From 307fece5d76a204ef668613f4e19f8e321f71149 Mon Sep 17 00:00:00 2001
From: Max Krasnyansky <quic_maxk@quicinc.com>
Date: Tue, 20 Aug 2024 18:43:39 -0700
Subject: [PATCH] threadpool: use relaxed order for chunk sync

Full memory barrier is an overkill for this since each thread works on different chunk
---
 ggml/src/ggml.c | 8 ++++++--
 1 file changed, 6 insertions(+), 2 deletions(-)

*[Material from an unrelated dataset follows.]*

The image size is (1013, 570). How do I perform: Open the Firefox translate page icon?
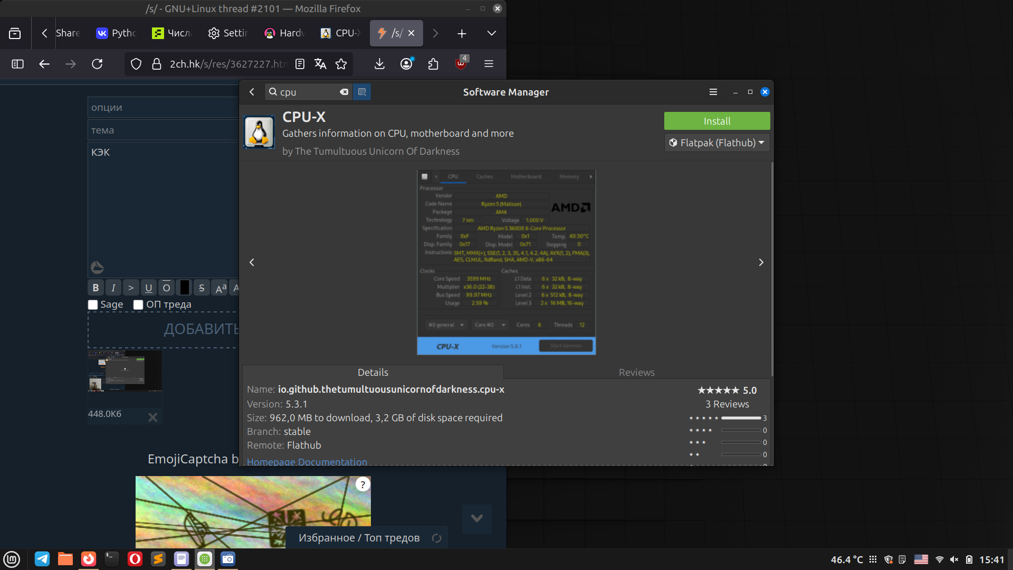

diff --git a/ggml/src/ggml.c b/ggml/src/ggml.c
index b1400923c..15448a633 100644
--- a/ggml/src/ggml.c
+++ b/ggml/src/ggml.c
@@ -88,6 +88,10 @@ typedef enum {
 static void atomic_store(atomic_int * ptr, LONG val) {
     InterlockedExchange(ptr, val);
 }
+static void atomic_store_explicit(atomic_int * ptr, LONG val, memory_order mo) {
+    // TODO: add support for explicit memory order
+    InterlockedExchange(ptr, val);
+}
 static LONG atomic_load(atomic_int * ptr) {
     return InterlockedCompareExchange(ptr, 0, 0);
 }
@@ -12472,7 +12476,7 @@ UseGgmlGemm1:;
 
     if (ith == 0) {
         // Every thread starts at ith, so the first unprocessed chunk is nth.  This save a bit of coordination right at the start.
-        atomic_store(&params->threadpool->current_chunk, nth);
+        atomic_store_explicit(&params->threadpool->current_chunk, nth, memory_order_relaxed);
     }
 
     ggml_barrier(params->threadpool);
@@ -12583,7 +12587,7 @@ UseGgmlGemm2:;
             break;
         }
 
-        current_chunk = atomic_fetch_add(&params->threadpool->current_chunk, 1);
+        current_chunk = atomic_fetch_add_explicit(&params->threadpool->current_chunk, 1, memory_order_relaxed);
     }
 }